JAMA, which represents 14 brands, defended the three-nation production network that distributes processes among the United States, Mexico, and Canada, with plants for vehicles, engines, transmissions, parts, and, increasingly, batteries. The core of their argument: clear rules and stability under the USMCA sustain long-term investment decisions, keep the region tariff-free, and help offer vehicles at more affordable prices in today’s high-interest environment. The association noted that about three-quarters of the vehicles they sell in the United States are assembled within the region.
The debate on consumer costs was echoed by the American International Automobile Dealers Association (AIADA), which warned that new tariffs would increase vehicle prices and hurt sales. According to their analysis, the average price of a new vehicle in the U.S. market topped $50,000 for the first time in September 2025, with average monthly payments around $800; moreover, estimates from the Center for Automotive Research forecast an additional impact of up to $4,600 per vehicle by 2027 if trade barriers are tightened.

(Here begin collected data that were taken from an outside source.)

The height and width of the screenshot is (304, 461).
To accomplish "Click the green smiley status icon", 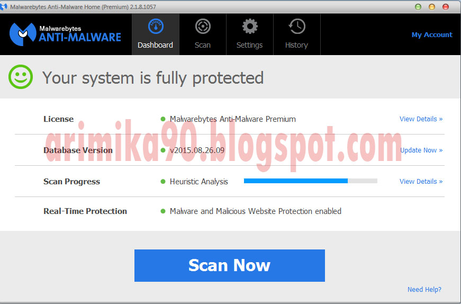I will [x=21, y=77].
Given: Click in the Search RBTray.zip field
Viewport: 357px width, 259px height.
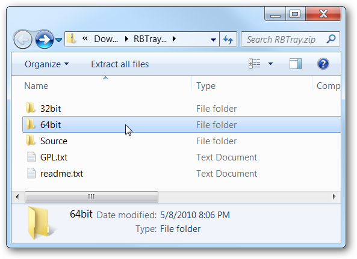Looking at the screenshot, I should point(284,39).
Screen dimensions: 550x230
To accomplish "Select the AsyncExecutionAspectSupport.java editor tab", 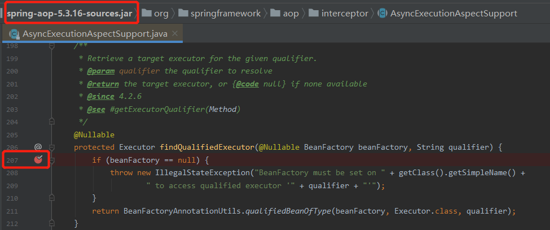I will tap(94, 34).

For Mexico, maintaining autmotive integration is a strategic priority. The country hosts a dozen Japanese-brand plants and a dense network of suppliers in the Bajío region and the north, with supply chains crossing the border daily. The sector accounts for a significant share of manufacturing GDP and nearly a third of Mexico’s total exports, and has been a major beneficiary of nearshoring. Nevertheless, the industry still faces bottlenecks: the need for expanded and reliable electricity, congestion at border crossings, and the pressure from a strong peso, which makes imported inputs cheaper but reduces export price competitiveness.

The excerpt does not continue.